Silhouette Sign: RML Pneumonia – CXR

Table of Contents

Table of Contents

Published February 2021

Samantha King, MD1, Daniel Gergen, MD2

1 Chief Medical Resident, Internal Medicine, University of Colorado., 2 Fellow, Pulmonary and Critical Care Medicine, University of Colorado

Objective(s)

  1. Use the silhouette sign to localize a right middle lobe (RML) pneumonia and parapneumonic effusion on chest x-ray.

Teaching Instructions

Plan to spend 5-10 minutes familiarizing yourself with the animations of the PowerPoint and the key findings of this chest X-ray. 

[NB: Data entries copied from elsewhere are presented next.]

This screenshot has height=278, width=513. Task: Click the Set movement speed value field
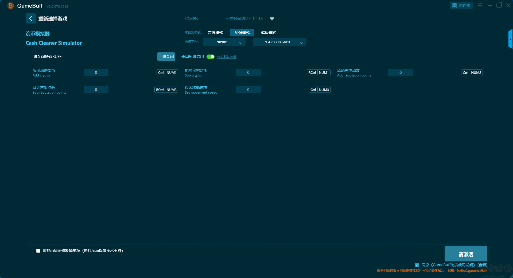pyautogui.click(x=248, y=90)
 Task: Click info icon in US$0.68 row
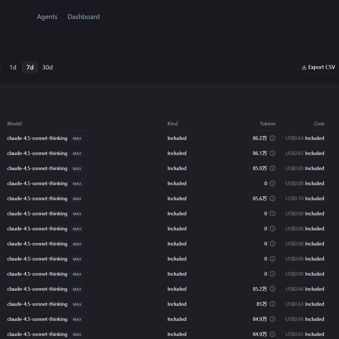coord(273,319)
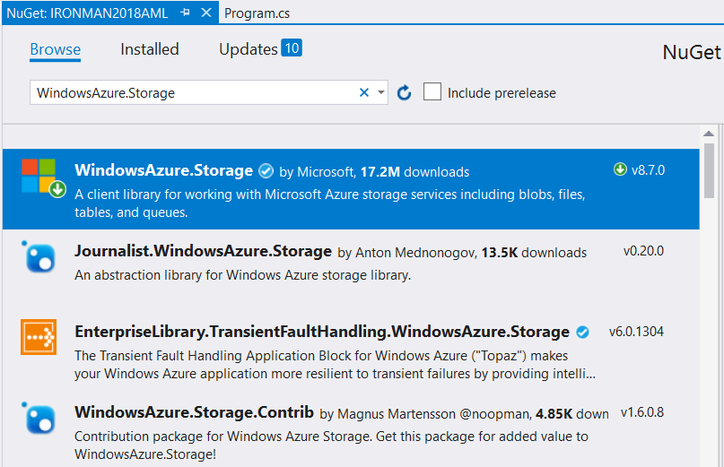This screenshot has height=467, width=724.
Task: Click into the WindowsAzure.Storage search field
Action: point(193,92)
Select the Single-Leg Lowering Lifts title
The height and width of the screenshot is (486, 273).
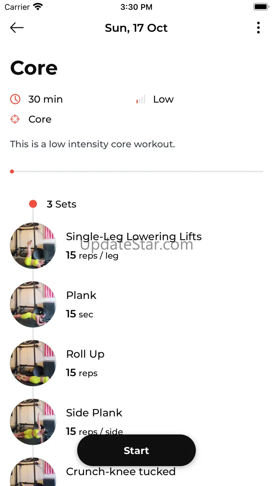(x=134, y=237)
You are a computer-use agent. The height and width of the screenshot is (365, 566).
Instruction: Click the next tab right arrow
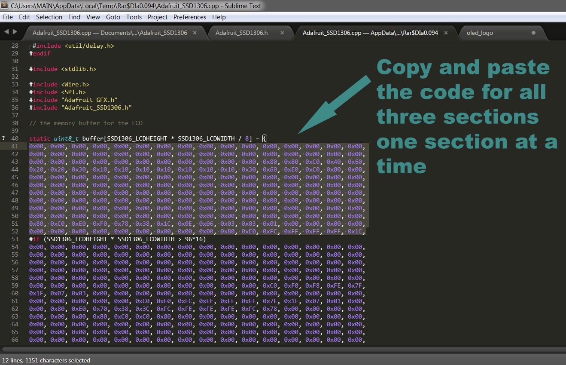pos(15,32)
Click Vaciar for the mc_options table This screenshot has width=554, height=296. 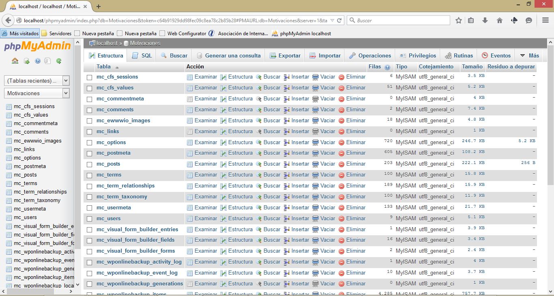point(327,142)
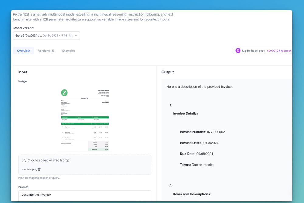Open the Versions (1) tab
304x203 pixels.
[46, 51]
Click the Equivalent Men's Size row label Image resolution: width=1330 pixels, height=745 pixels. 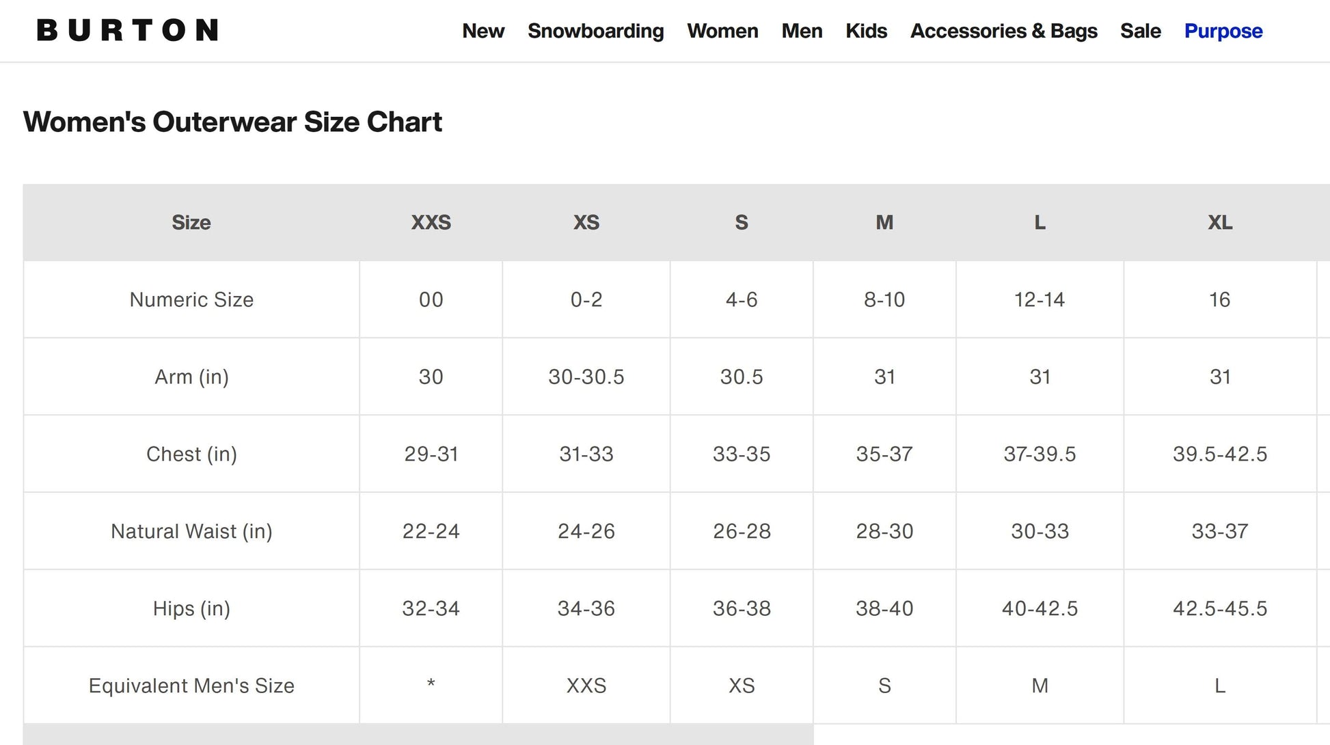191,686
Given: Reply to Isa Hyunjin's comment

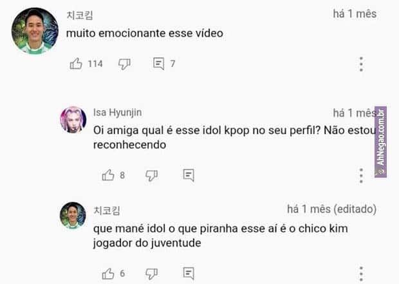Looking at the screenshot, I should [189, 175].
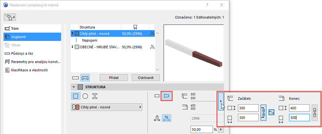Click the swap start and end dimensions icon
Screen dimensions: 322x134
tap(271, 113)
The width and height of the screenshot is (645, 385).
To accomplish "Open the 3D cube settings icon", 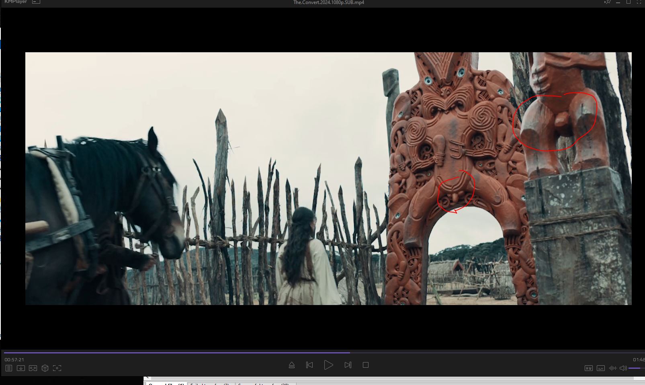I will pos(45,368).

Instructions: Present the image either by expanding the window (bottom right) in a browser or downloading the PowerPoint file (downloading is recommended.  Have the image pulled up in presenter mode before learners look at the screen to avoid revealing the diagnosis.  Ask a learner to provide an overall interpretation.  Then advance through the animations to prompt learners with key questions and reveal the findings, diagnosis, and teaching points.  You can go back to prior graphics and questions by using the back arrow or scrolling back on the mouse wheel.

Official CXR Read: Dense right middle lobe consolidation and small right pleural effusion

Diagnosis: Right middle lobe pneumonia and parapneumonic effusion

Teaching: A lung opacity in the mid-right lung fields with loss of the right heart border suggests a dense right middle lobe (RML) process.  This is an example of the ‘silhouette sign', the loss of a normal radiographic interface (e.g lung and mediastinum), due to similar density substances in direct contact.  This makes it difficult to distinguish the borders of two tissues.   A secondary finding is the small right pleural effusion.  A pleural effusion adjacent to pneumonia is often due to inflammatory reactive fluid and termed a parapneumonic effusion.  If the infection extends into the pleural effusion, it is classified as an empyema.

Presentation Board

Take Home Point

  1. Silhouette sign is defined as a loss of the normal radiographic silhouette, or interface, making it difficult to distinguish the borders of two different tissues.  This results when substances of similar density are in direct contact.
  2. A consolidation that obscures the right heart border is in the right middle lobe.
  3. A pleural effusion next to a pneumonia is termed a parapneumonic effusion

References

Goodman, L. R. (2019). Felson's Principles of Chest Roentgenology E-Book: A Programmed Text. Netherlands: Elsevier Health Sciences.